'''

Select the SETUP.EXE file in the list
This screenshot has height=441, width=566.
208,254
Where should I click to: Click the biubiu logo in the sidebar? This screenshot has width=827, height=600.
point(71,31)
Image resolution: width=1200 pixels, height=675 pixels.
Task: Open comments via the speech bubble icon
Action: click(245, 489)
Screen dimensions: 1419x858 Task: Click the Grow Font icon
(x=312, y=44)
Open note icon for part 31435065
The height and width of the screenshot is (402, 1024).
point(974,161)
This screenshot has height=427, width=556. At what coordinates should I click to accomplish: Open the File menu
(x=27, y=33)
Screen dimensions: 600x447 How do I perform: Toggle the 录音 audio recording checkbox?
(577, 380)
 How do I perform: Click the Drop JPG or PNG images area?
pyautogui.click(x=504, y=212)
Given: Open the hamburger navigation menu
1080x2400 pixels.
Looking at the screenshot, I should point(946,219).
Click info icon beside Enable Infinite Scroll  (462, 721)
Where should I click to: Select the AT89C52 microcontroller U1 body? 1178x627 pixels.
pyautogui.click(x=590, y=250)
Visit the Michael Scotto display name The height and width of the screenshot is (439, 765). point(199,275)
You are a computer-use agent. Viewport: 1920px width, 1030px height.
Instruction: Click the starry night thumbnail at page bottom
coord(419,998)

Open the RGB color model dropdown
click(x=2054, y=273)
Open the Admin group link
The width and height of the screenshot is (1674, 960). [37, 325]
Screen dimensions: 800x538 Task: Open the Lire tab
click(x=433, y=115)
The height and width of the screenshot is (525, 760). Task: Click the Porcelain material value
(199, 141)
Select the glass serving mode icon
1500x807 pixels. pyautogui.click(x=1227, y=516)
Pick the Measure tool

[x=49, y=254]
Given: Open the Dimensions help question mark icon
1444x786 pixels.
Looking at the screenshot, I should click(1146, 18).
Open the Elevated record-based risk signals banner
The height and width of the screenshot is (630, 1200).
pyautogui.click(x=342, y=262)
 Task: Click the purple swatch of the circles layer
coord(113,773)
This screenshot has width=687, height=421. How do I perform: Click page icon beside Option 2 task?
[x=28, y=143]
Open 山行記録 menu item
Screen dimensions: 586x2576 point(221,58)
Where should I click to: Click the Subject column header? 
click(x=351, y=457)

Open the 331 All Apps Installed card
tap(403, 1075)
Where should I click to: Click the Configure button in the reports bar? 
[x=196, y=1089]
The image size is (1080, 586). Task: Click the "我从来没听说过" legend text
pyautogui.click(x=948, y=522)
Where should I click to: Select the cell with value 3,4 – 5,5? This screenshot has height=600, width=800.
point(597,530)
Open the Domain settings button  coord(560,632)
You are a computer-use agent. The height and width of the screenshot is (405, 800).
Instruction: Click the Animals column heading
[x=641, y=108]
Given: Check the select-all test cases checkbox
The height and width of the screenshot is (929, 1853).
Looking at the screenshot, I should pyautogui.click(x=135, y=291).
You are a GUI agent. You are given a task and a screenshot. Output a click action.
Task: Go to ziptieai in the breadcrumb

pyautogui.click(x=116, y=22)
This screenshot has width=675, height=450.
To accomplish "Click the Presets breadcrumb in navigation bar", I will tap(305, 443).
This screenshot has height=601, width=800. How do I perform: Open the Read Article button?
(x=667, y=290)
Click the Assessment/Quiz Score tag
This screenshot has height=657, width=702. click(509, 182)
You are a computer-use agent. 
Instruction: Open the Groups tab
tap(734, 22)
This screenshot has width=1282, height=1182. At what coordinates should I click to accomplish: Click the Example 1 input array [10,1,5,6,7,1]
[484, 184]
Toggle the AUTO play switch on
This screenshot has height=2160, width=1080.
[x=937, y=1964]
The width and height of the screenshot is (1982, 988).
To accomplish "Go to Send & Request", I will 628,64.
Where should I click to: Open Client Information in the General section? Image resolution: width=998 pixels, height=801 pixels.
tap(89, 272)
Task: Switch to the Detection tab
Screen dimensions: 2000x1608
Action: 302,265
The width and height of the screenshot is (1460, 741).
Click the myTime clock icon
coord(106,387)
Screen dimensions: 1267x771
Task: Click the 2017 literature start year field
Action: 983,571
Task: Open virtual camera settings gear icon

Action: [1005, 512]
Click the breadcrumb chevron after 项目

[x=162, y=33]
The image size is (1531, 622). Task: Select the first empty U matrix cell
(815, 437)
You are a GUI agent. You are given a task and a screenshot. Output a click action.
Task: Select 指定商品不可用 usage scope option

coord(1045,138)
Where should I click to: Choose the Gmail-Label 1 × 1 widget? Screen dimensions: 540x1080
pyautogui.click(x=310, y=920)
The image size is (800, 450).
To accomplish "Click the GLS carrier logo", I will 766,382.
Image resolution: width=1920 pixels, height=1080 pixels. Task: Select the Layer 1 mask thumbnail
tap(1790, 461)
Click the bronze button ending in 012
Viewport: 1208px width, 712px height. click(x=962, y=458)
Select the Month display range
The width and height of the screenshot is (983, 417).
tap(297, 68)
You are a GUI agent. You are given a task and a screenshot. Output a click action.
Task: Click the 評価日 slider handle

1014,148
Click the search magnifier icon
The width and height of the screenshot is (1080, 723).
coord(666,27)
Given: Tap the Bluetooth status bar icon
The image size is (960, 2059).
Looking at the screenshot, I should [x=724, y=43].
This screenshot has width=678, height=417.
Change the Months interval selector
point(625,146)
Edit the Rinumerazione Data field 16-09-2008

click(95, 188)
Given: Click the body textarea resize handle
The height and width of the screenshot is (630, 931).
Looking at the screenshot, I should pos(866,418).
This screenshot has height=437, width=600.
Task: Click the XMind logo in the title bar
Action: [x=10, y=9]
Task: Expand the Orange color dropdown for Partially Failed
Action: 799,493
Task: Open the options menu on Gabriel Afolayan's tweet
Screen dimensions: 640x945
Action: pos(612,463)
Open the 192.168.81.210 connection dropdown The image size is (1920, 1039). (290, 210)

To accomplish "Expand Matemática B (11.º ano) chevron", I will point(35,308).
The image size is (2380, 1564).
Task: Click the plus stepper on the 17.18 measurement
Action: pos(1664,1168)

'''

INSTRUCTIONS FOR THE TASK> Can you put every line of the entries above into a JSON list of strings, with one string for each line and the blank lines left out?

PROBLEM SOLUTION>
[
  "Select the SETUP.EXE file in the list",
  "This screenshot has height=441, width=566.",
  "208,254",
  "Where should I click to: Click the biubiu logo in the sidebar? This screenshot has width=827, height=600.",
  "point(71,31)",
  "Image resolution: width=1200 pixels, height=675 pixels.",
  "Task: Open comments via the speech bubble icon",
  "Action: click(245, 489)",
  "Screen dimensions: 1419x858 Task: Click the Grow Font icon",
  "(x=312, y=44)",
  "Open note icon for part 31435065",
  "The height and width of the screenshot is (402, 1024).",
  "point(974,161)",
  "This screenshot has height=427, width=556. At what coordinates should I click to accomplish: Open the File menu",
  "(x=27, y=33)",
  "Screen dimensions: 600x447 How do I perform: Toggle the 录音 audio recording checkbox?",
  "(577, 380)",
  " How do I perform: Click the Drop JPG or PNG images area?",
  "pyautogui.click(x=504, y=212)",
  "Given: Open the hamburger navigation menu",
  "1080x2400 pixels.",
  "Looking at the screenshot, I should point(946,219).",
  "Click info icon beside Enable Infinite Scroll  (462, 721)",
  "Where should I click to: Select the AT89C52 microcontroller U1 body? 1178x627 pixels.",
  "pyautogui.click(x=590, y=250)",
  "Visit the Michael Scotto display name The height and width of the screenshot is (439, 765). point(199,275)",
  "You are a computer-use agent. Viewport: 1920px width, 1030px height.",
  "Instruction: Click the starry night thumbnail at page bottom",
  "coord(419,998)",
  "Open the RGB color model dropdown",
  "click(x=2054, y=273)",
  "Open the Admin group link",
  "The width and height of the screenshot is (1674, 960). [37, 325]",
  "Screen dimensions: 800x538 Task: Open the Lire tab",
  "click(x=433, y=115)",
  "The height and width of the screenshot is (525, 760). Task: Click the Porcelain material value",
  "(199, 141)",
  "Select the glass serving mode icon",
  "1500x807 pixels. pyautogui.click(x=1227, y=516)",
  "Pick the Measure tool",
  "[x=49, y=254]",
  "Given: Open the Dimensions help question mark icon",
  "1444x786 pixels.",
  "Looking at the screenshot, I should click(1146, 18).",
  "Open the Elevated record-based risk signals banner",
  "The height and width of the screenshot is (630, 1200).",
  "pyautogui.click(x=342, y=262)",
  " Task: Click the purple swatch of the circles layer",
  "coord(113,773)",
  "This screenshot has width=687, height=421. How do I perform: Click page icon beside Option 2 task?",
  "[x=28, y=143]",
  "Open 山行記録 menu item",
  "Screen dimensions: 586x2576 point(221,58)",
  "Where should I click to: Click the Subject column header? ",
  "click(x=351, y=457)",
  "Open the 331 All Apps Installed card",
  "tap(403, 1075)",
  "Where should I click to: Click the Configure button in the reports bar? ",
  "[x=196, y=1089]",
  "The image size is (1080, 586). Task: Click the \"我从来没听说过\" legend text",
  "pyautogui.click(x=948, y=522)",
  "Where should I click to: Select the cell with value 3,4 – 5,5? This screenshot has height=600, width=800.",
  "point(597,530)",
  "Open the Domain settings button  coord(560,632)",
  "You are a computer-use agent. The height and width of the screenshot is (405, 800).",
  "Instruction: Click the Animals column heading",
  "[x=641, y=108]",
  "Given: Check the select-all test cases checkbox",
  "The height and width of the screenshot is (929, 1853).",
  "Looking at the screenshot, I should pyautogui.click(x=135, y=291).",
  "You are a GUI agent. You are given a task and a screenshot. Output a click action.",
  "Task: Go to ziptieai in the breadcrumb",
  "pyautogui.click(x=116, y=22)",
  "This screenshot has width=675, height=450.",
  "To accomplish \"Click the Presets breadcrumb in navigation bar\", I will tap(305, 443).",
  "This screenshot has height=601, width=800. How do I perform: Open the Read Article button?",
  "(x=667, y=290)",
  "Click the Assessment/Quiz Score tag",
  "This screenshot has height=657, width=702. click(509, 182)",
  "You are a computer-use agent. ",
  "Instruction: Open the Groups tab",
  "tap(734, 22)",
  "This screenshot has width=1282, height=1182. At what coordinates should I click to accomplish: Click the Example 1 input array [10,1,5,6,7,1]",
  "[484, 184]",
  "Toggle the AUTO play switch on",
  "This screenshot has height=2160, width=1080.",
  "[x=937, y=1964]",
  "The width and height of the screenshot is (1982, 988).",
  "To accomplish \"Go to Send & Request\", I will 628,64.",
  "Where should I click to: Open Client Information in the General section? Image resolution: width=998 pixels, height=801 pixels.",
  "tap(89, 272)",
  "Task: Switch to the Detection tab",
  "Screen dimensions: 2000x1608",
  "Action: 302,265",
  "The width and height of the screenshot is (1460, 741).",
  "Click the myTime clock icon",
  "coord(106,387)",
  "Screen dimensions: 1267x771",
  "Task: Click the 2017 literature start year field",
  "Action: 983,571",
  "Task: Open virtual camera settings gear icon",
  "Action: [1005, 512]",
  "Click the breadcrumb chevron after 项目",
  "[x=162, y=33]",
  "The image size is (1531, 622). Task: Select the first empty U matrix cell",
  "(815, 437)",
  "You are a GUI agent. You are given a task and a screenshot. Output a click action.",
  "Task: Select 指定商品不可用 usage scope option",
  "coord(1045,138)",
  "Where should I click to: Choose the Gmail-Label 1 × 1 widget? Screen dimensions: 540x1080",
  "pyautogui.click(x=310, y=920)",
  "The image size is (800, 450).",
  "To accomplish \"Click the GLS carrier logo\", I will 766,382.",
  "Image resolution: width=1920 pixels, height=1080 pixels. Task: Select the Layer 1 mask thumbnail",
  "tap(1790, 461)",
  "Click the bronze button ending in 012",
  "Viewport: 1208px width, 712px height. click(x=962, y=458)",
  "Select the Month display range",
  "The width and height of the screenshot is (983, 417).",
  "tap(297, 68)",
  "You are a GUI agent. You are given a task and a screenshot. Output a click action.",
  "Task: Click the 評価日 slider handle",
  "1014,148",
  "Click the search magnifier icon",
  "The width and height of the screenshot is (1080, 723).",
  "coord(666,27)",
  "Given: Tap the Bluetooth status bar icon",
  "The image size is (960, 2059).",
  "Looking at the screenshot, I should [x=724, y=43].",
  "This screenshot has width=678, height=417.",
  "Change the Months interval selector",
  "point(625,146)",
  "Edit the Rinumerazione Data field 16-09-2008",
  "click(95, 188)",
  "Given: Click the body textarea resize handle",
  "The height and width of the screenshot is (630, 931).",
  "Looking at the screenshot, I should pos(866,418).",
  "This screenshot has height=437, width=600.",
  "Task: Click the XMind logo in the title bar",
  "Action: [x=10, y=9]",
  "Task: Expand the Orange color dropdown for Partially Failed",
  "Action: 799,493",
  "Task: Open the options menu on Gabriel Afolayan's tweet",
  "Screen dimensions: 640x945",
  "Action: pos(612,463)",
  "Open the 192.168.81.210 connection dropdown The image size is (1920, 1039). (290, 210)",
  "To accomplish \"Expand Matemática B (11.º ano) chevron\", I will point(35,308).",
  "The image size is (2380, 1564).",
  "Task: Click the plus stepper on the 17.18 measurement",
  "Action: pos(1664,1168)"
]